REPORTER: Well, you’ve made an allegation that this is non-specific enough – this is deliberately misleading. Would there be precedent against which you could – or something to contrast this? This may be the norm.

BRANDIS: If it’s the norm, the fact that there is a pattern of wrongdoing in the union movement, and we know that there is a pattern wrongdoing within the union movement, is absolutely no legal justification for any particular act of wrongdoing, and it’s on the particular act of wrongdoing in this particular case that with which we are concerned.

REPORTER: Some of the allegations have actually been around for years, including when the Coalition was in Government.
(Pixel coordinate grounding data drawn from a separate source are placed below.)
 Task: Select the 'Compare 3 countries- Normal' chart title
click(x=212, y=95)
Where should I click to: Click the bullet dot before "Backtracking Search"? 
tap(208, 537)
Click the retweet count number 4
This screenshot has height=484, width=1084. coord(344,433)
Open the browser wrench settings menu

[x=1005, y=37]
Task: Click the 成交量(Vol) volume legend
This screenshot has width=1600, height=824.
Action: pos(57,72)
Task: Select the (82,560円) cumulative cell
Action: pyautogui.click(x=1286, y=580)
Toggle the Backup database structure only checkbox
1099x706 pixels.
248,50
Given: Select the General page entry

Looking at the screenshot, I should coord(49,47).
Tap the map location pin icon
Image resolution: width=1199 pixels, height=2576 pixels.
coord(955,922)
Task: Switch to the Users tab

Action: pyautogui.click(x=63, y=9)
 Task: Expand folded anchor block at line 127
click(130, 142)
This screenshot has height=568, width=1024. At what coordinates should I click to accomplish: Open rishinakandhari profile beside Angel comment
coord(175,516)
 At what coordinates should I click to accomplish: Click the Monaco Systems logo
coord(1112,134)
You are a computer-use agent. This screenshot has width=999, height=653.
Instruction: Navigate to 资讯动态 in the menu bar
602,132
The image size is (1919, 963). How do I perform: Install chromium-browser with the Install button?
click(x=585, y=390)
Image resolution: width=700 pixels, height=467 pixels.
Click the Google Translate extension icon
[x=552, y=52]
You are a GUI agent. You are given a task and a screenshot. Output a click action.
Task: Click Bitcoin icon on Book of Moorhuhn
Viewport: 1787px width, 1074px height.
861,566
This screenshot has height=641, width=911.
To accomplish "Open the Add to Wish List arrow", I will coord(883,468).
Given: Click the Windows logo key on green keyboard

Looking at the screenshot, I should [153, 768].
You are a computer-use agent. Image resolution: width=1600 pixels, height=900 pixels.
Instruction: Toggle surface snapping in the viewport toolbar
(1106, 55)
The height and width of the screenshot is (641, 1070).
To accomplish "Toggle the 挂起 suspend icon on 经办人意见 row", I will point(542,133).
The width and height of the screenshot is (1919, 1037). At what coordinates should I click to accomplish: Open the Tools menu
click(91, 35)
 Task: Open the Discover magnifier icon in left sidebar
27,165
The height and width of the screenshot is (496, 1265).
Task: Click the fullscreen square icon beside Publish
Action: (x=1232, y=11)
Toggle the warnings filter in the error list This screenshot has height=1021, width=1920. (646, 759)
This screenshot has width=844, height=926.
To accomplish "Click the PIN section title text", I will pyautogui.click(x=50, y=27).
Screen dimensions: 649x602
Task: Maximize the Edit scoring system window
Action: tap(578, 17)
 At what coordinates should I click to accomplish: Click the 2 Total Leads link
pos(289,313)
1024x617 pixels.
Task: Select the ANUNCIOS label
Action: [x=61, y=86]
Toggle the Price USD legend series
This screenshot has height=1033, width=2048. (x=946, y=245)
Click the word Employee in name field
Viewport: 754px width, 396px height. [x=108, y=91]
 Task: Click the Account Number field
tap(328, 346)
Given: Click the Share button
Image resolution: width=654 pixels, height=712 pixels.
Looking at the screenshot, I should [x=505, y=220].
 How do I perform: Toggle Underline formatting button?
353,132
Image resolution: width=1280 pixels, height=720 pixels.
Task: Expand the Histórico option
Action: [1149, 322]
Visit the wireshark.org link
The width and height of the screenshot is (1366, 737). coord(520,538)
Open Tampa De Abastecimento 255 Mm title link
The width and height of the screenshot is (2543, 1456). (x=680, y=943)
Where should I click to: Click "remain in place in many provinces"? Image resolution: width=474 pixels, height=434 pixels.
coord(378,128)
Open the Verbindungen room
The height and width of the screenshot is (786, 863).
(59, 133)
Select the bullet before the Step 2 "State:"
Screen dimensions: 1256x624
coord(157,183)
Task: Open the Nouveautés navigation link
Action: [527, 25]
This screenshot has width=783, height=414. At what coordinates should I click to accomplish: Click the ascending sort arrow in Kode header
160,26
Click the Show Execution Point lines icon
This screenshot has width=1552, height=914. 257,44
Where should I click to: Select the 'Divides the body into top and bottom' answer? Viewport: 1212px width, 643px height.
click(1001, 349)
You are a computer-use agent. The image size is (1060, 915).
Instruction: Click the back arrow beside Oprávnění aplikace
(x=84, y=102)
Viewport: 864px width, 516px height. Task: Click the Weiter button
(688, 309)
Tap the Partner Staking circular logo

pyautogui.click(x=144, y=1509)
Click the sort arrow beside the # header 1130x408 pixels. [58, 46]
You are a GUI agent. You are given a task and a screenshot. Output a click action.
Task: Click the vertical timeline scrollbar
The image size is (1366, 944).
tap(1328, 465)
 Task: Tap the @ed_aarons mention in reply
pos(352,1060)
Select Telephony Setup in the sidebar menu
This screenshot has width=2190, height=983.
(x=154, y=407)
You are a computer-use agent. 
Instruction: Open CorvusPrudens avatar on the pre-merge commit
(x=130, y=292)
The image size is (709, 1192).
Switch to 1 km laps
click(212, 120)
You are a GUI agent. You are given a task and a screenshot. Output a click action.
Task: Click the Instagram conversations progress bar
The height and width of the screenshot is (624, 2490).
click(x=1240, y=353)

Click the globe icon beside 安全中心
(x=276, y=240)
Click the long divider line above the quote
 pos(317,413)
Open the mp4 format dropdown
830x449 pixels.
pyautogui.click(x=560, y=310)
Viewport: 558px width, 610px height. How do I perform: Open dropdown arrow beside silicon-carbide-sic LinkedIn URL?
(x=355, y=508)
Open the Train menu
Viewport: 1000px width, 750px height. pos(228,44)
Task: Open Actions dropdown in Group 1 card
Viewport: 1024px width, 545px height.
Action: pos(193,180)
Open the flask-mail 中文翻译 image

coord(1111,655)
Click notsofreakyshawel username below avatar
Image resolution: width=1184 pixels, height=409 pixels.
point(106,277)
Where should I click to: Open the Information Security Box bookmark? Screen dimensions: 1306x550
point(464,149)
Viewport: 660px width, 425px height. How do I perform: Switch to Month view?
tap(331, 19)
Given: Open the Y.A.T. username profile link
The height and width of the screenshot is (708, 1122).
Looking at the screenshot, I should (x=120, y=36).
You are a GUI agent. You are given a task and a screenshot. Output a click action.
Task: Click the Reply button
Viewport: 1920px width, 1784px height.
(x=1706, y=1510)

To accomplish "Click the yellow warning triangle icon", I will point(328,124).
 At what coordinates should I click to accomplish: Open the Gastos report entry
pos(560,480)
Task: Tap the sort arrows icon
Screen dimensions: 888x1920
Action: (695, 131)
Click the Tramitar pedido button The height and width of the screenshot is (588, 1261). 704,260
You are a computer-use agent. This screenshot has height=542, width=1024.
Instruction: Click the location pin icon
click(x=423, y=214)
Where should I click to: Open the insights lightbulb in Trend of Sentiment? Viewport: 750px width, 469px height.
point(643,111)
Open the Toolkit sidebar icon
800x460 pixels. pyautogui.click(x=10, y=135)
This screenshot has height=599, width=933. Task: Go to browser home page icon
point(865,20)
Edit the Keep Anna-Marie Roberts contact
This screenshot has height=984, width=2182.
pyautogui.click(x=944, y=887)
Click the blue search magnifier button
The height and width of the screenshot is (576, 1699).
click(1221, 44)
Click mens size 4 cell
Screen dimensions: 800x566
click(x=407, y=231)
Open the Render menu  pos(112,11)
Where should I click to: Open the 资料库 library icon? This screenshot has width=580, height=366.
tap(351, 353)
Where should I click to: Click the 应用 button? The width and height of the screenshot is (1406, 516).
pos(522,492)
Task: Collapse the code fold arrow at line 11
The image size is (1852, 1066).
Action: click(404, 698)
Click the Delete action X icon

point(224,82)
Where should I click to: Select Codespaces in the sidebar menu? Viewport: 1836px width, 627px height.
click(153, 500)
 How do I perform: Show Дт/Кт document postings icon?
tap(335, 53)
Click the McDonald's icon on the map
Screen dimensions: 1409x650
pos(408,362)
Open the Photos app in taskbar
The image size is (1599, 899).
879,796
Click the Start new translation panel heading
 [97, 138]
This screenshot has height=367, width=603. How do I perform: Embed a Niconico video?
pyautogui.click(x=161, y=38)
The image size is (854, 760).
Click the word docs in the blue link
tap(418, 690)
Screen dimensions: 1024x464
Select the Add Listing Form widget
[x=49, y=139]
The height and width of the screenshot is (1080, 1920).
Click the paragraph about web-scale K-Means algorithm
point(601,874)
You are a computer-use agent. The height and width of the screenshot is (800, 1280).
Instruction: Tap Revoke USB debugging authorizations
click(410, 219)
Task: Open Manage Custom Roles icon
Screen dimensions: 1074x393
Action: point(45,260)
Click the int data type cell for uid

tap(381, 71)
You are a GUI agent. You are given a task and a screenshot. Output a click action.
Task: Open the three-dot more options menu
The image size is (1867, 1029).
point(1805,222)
Why did the Coalition not, when it was in Government, or indeed when the Opposition Leader was Industrial Relations Minister, look into this more closely?

BRANDIS: Well, I think it’s fair to say that this is an issue that has developed particularly in the last few months, developed a momentum of its own. You’re right to say – all the documents I’ve shown you are documents from the 1990s. Just because public attention hasn’t been focused on a particular issue in the past, it doesn’t mean once, on reflection, the significance of it has come to be appreciated, it shouldn’t be now.

REPORTER: George, can I ask another question on a different topic, just on the LNP up in Queensland and what’s going on up there – are you worried as we go into an election year about any possible impact on the Coalition’s chances given this fragmenting we’ve seen in the State Parliament?

BRANDIS: Well, I’m delighted to answer that question, Phil. Campbell Newman, on the 24th of March, won not just the greatest electoral victory in Australian history, he actually won the greatest electoral victory on this continent in pre-Australian history – not even in the colonial parliaments did one side of politics have such a massive electoral victory over another – and he ended up with 78 seats out of 89. It was always to be expected and I doubt that there is a political commentator in this room who didn’t make the observation at the time, that a backbench that large would be very difficult to handle and it has proved in the case of, I think, three individuals who were all people who, one way or another, were disappointed for not being preferred for promotion. That was entirely predicted. So now Campbell Newman and the LNP in Queensland have got 75 seats, not 78 seats, out of 89.

But Campbell Newman has made a number of very tough decisions. The Newman Government rather reminds me of the Kennett Government which, when it was elected in 1992, also made some very tough decisions in similar circumstances in which the State of Victoria in that case had been reduced to the stage of a recession and almost a mini-depression, largely because of the mismanagement of the Kirner Government – some of whose principal staffers, by the way, now sit around the cabinet table. Within three or four months of the election of the Kennett Government, 100,000 people marched through the streets of Melbourne protesting public service cuts but the government of Jeff Kennett was re-elected with an increased majority at the next election because the people of Victoria realised that the decisions were necessary. Short-term unpopularity in the face of tough decisions by the Newman Government were entirely predictable.

And the short answer to your question after that very long preamble, is no.